Posts Tagged ‘emacs tips’

Pretty Printing XML

During the course of a typical workday, in order to track down a problem, I often need to look at logfiles containing xml. The xml is usually poorly formatted and sometimes it is all on one line, making it very difficult to read. What would be ideal would be if I could extract the xml I am interested in into a buffer and pretty-print it with very little effort. The steps would be something like:

  1. create a new buffer called *xml* in another window (C-x 4 b)
  2. delete anything that exists in that buffer already
  3. pretty print the xml into the new buffer

Did I gloss over step 3? That sounds pretty complicated right? Well, I can call a simple perl script from emacs. I’m pretty pragmatic and I don’t feel the need to code absolutely everything in emacs-lisp.


use XML::Twig;
use XML::Parser;

my $xml = XML::Twig->new(pretty_print => 'indented');

if ($ARGV[0]) {
} else {

(defun xml-pretty-print-region (start end)
  (interactive "r")
  (let ((b (get-buffer-create "*xml*")))
    (switch-to-buffer-other-window b)
    (other-window -1)
    (goto-char end)
    (let ((e (point-marker)))
      (join-broken-lines start end)
      (call-process-region start e "xml_pretty_print.pl" nil b))))
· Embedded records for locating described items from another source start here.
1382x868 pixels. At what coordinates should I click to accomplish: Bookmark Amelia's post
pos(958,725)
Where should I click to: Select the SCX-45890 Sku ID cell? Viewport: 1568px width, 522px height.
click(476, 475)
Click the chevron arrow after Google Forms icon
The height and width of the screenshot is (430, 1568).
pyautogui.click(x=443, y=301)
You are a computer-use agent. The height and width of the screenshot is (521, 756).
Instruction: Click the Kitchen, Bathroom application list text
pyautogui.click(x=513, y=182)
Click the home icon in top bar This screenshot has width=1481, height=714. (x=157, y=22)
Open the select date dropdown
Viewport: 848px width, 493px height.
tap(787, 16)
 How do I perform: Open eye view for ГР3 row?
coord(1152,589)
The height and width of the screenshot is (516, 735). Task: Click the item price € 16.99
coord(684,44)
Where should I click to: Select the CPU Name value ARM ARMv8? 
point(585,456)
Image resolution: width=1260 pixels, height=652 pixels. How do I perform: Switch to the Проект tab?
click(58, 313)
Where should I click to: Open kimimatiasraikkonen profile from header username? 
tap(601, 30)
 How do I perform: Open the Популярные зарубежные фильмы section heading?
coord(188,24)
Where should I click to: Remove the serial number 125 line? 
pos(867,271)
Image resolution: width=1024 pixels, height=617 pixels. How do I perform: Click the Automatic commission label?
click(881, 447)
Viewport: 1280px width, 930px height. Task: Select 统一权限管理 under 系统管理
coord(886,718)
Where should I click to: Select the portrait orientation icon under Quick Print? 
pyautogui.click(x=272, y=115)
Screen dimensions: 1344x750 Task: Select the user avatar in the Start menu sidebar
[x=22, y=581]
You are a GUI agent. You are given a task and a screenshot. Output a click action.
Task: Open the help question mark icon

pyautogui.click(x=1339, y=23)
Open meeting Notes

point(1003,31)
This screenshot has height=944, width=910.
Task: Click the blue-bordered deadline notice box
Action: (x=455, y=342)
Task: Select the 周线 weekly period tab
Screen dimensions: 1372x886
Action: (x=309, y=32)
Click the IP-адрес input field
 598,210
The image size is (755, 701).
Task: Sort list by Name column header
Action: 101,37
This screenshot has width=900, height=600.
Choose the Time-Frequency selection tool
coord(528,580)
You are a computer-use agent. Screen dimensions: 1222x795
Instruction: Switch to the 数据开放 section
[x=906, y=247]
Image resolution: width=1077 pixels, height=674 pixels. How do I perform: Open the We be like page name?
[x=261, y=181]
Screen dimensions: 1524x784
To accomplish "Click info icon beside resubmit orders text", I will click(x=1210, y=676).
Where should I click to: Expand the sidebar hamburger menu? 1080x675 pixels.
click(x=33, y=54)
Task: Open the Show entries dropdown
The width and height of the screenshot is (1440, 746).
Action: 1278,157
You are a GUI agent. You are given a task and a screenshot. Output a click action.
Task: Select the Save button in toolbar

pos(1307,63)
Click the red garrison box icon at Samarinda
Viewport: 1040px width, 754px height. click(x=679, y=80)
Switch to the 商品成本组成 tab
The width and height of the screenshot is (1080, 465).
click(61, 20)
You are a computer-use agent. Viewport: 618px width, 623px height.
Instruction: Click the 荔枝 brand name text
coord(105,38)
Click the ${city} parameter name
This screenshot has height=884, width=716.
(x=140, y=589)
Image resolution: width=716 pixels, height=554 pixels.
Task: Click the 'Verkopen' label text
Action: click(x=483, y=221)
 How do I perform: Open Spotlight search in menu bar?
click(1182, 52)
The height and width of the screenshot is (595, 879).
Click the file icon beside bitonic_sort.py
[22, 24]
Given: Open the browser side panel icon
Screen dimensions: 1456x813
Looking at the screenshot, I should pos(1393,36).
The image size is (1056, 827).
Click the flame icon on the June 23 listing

Actually, sgml-mode (xml-mode is just an alias) has a method called sgml-pretty-print but firstly I prefer the output from XML::Twig and secondly it is nice to see how easy emacs makes it to call out to an external process and return the results. Anyone without perl installed might prefer to replace the external call with a call to (sgml-pretty-print ...).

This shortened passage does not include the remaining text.